I’ve been playing badminton weekly for the past six months and I’ve really gotten into it. I don’t know why, but I’ve fallen in love with the sport even though I’m mediocre at best. I even went from playing once a week, to twice a week in the summer. We play in a giant warehouse with no air conditioning, no fans, no open windows. In fact, the big industrial windows are covered in thick, blue tarps. Moving air disturbs the birdie after all, and we can’t have that.
So the place swelters in the summer. When temps are in the high 90’s outside, they are even higher inside. And I hate the heat. (Hate it so, so much.) When I started I figured I would just play until May or June and quit for the summer.
But that didn’t happen. In fact, I found myself going twice a week, and willing to play on any holidays or other free time. I would leave dripping in sweat with a shirt sticking to my body and feeling great. I always though athletes were crazy for punishing themselves in the heat, but now I get it. While I’m playing I don’t even notice how much I’m sweating except to wipe it out of my eyes.
And while I’ve been making strides, I have been feeling a bit frustrated. In my club, we just play games. While some players are at a higher level, and they have shown me some tricks and tips, no one is a coach or a teacher. We don’t do drills or exercises, and we don’t practice basic skills. And I think it’s something I am really missing. Most of the people in our club are Asian. They’ve grown up playing the sport in P.E. class. They’ve grown up watching tournaments and reading about famous badminton players. I haven’t. Aside from playing in the backyard with friends, badminton isn’t a big thing in America. I didn’t even know the rules when I started.
So I feel like to improve I need a teacher. Someone who can teach me perfect form, who can drill me, who can analyze my game play and tell me how to improve. One of my friends is an excellent badminton player. He is so good he doesn’t play with my club because we are too low a level.

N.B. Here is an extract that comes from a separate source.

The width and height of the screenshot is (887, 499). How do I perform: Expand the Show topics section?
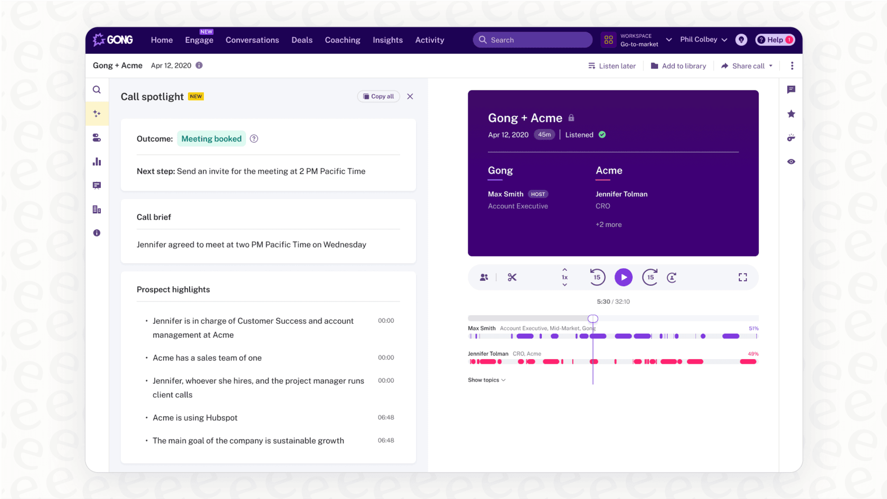point(486,380)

He helped me find me a teacher who is one of the top badminton players in all of Xiamen. He’s not a pro, he has a day job, but year after year, in the Xiamen tournament, he regularly wins the men’s singles title. So yeah. My teacher, Lin Laoshi, is arguably the best player in Xiamen. Talk about intimidating.
He doesn’t speak any English, but any words I don’t understand he just shows me with body language. Class with him is exhausting but exactly what I wanted. He’s teaching me the basics and we are drilling them again and again. After our first class, I sweat so much when I sat down I thought there was a drip from the ceiling so I changed my seat, yet the dripping continued. I finally realized the underside of my ponytail was so soaked it was dripping on my back. Gross. Yet in the car ride home all I could say to my teacher was how kaixin I was (happy).
Once he made me play a game with his and his friends, all amazing players. While I can hold my own with my friends, I was way out of my league with his. I basically defended the front of the net, trembling with fear that the birdie whizzing by me at breakneck speeds would smack my face. Wasn’t my proudest moment, but it’s how you learn I guess.
And you can imagine I pay top dollar for this coach. Twice as much as it would cost to get a Chinese teacher to teach me Chinese. And yet I didn’t even think twice about it. For some reason it is worth it to me (which is super strange if you know me. I’m more of an arts girl, not a sports girl.) I don’t have a solid goal like with my writing, but my general idea is to play for 6-months and level-up. (Be accepted into a higher level club than my own.)
Or, at the very least my goal for this semester is to not hurt myself. Fingers crossed.
Only three months left in this semester, but I have great students, new goals to accomplish and badminton games three to four nights a week (four if I can handle it, but usually just three is hard enough). This semester is gonna wizz by faster than a birdie that was just slammed.